There are only a few ways to have avoided outages without having good monitoring:

  • having someone check stuff frequently, so they are not hitting growth bottlenecks, and are aware of failures ASAP
  • having a lot of redundancy
  • being lucky and gambling

In the first case, they have monitoring – they just aren’t calling it that, as they are doing it manually. If they are having people do the checking, it doesn’t scale. If they are growing at all, then soon their next server or network device or application will not cost them $5000, it will cost them $100,000 per year, as they are going to have to scale headcount to maintain the level of service and manual checking. (Not to mention that it is almost certainly being done far more superficially than an automated system that would be checking hundreds of datapoints per system.)

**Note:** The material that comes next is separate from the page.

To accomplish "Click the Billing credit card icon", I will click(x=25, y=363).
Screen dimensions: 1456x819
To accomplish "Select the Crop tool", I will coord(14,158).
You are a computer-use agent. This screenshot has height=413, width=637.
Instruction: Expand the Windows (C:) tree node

If they have redundancy – they need to be checking more stuff, even more frequently.  A redundant router (or power supply, or server, or raid system) can take over and mask the failure of another router (power supply|server|disk) – but that means it can become non-trivial to know that you’ve had a failure, and currently have NO redundancy. This means in the event of another failure – and you have a hard outage.  Even worse, the operational procedures are probably assuming you have redundancy, and are not set up or staffed to address immediate service impacting issues – so do not handle failures in redundant systems that cause outages in a timely manner.

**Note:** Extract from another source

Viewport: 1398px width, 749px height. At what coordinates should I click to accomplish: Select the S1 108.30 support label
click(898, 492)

If they are relying on being lucky – well, given the failure rate of all data center devices is significantly  above zero (>8% per year for hard drives older than 3 years for some drives, per Google), and that all components will over time regress to the mean – then their chance of failure is now increasing. (Unlike roulette, where 5 prior results of black have no influence on the next, 5 prior years of no failure do influence the chance of a near term failure.)  That’s not a gamble I’d put my businesses money on.

Outages are the easy, and obvious case. Unless their workload is practically unchanging, they will be hitting performance issues. Without performance monitoring, they will be guessing as to where the limitations are. (We have seen cases have been cases of people about to spend tens of thousands to update CPU resources, when in fact the limitation of was storage IO capacity.)

And then there are the hard issues where there are partial failures.  e.g. direct example from my prior life: a load balancer that is up, and serving traffic mostly correctly, but dropping a lot of UDP traffic as it has hit an internal resource limit. So while web pages were being served, geolocation data (carried over UDP) was not working, leading to some incorrect or missing content on those web pages. (And a lot of missed revenue.) With monitoring, alerts triggered about the consumed resources, and the configuration was able to be adjusted to the workload. Without monitoring, it could have taken hours just to identify where to start looking.  Monitoring can mean the difference between a 10 minute impact, or a days long event.

And in the softer side – if they want to keep good employees in the networking and sysadmin fields, they need to empower them and give them tools.  The people responsible for their systems should have assurance that things are working, even in the night, without having to check.  And if there is an issue, they should have the information to resolve it quickly. Even at 2:00 am.  And not be woken by customers, users or their bosses complaining about issues that are not in their control. That’s a good way to lose good staff.

So. Is it worth investing in a good monitoring system for your servers, infrastructure and applications? Only if you want to keep your employees, users and revenue.